Golden oriole (Oriolus oriolus)
Golden oriole is hard to confuse with any other bird species in Hungary, yet it is also not easy to meet this one! Spends only a short period of time in Hungary, arrives in April-May and leaves already in August. Hides in the canopy of the trees, you can only recognise its presence by its stunning singing. Fortunately its population is stable, according to observations. Despite of being a typical inhabitant of floodplain gallery forests, you can meet with it in orchards and parks as well.
Eurasian beaver (Castor fiber)
Beavers are beloved by many, yet there are some who want to put a limit on their distribution. Probably we don’t have to introduce it to you, you can immediately recognise it from its long flattening tail. By the end of the 1800’s it was eradicated from all Eurasia, including Hungary as well. Beavers reintroduction to Hungary was initiated by WWF in 1996 but later on, coming from the west, the species has arrived spontaneously by its natural spreading.
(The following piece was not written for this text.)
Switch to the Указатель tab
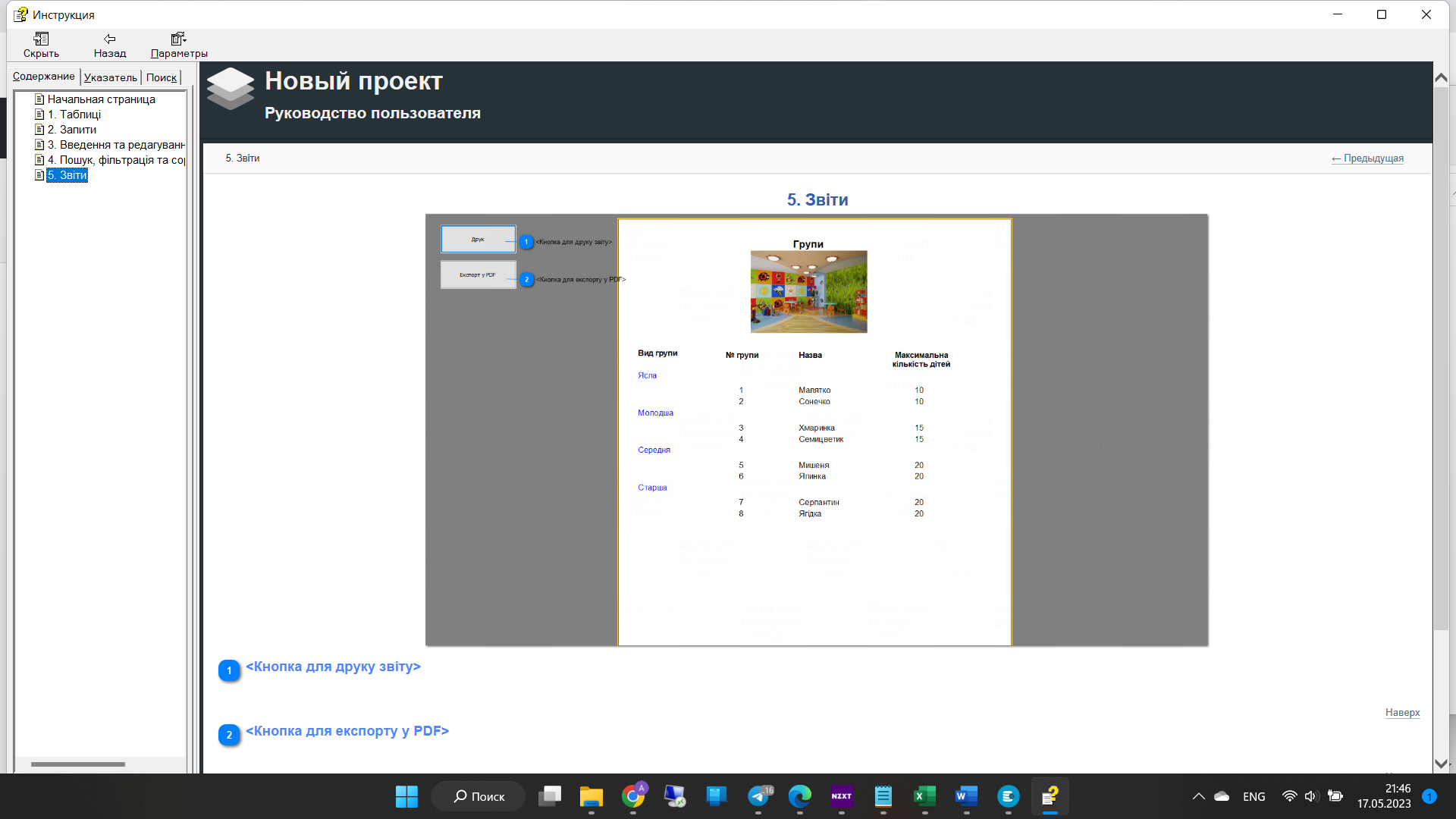1456x819 pixels. tap(110, 77)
Starting from this, it is a great achievement that now we can observe beavers in Budapest. Being an ecological engineer species, its natural habitat-transforming behaviour is positive from conservation perspective, however nowadays beaver damage protection must be taken into consideration even in Hungary.
What does the protected status mean for locals (and szitizens)?
In order to protect the biodiversity of the gallery forest, we (locals and szitizens as well) need to change our behaviours, as leaving this area undisturbed is the only way we can maintain this complex ecological system. For this reason, one can only approach the 25 hectares of the nature reserve with limited access. The pathway on the embankment is still open for visitors but dogs must be kept on leash all the time. The tip of the island is still open as well, which is always the favourite stop for those who come to island with dogs or big company due its steep shore, unique panorama and diverse flora.
Once you arrive to the island we kindly ask you to join us in protecting the values of the gallery forest! Preserve the special ecological system of the Óbuda Island is beneficial for all of us.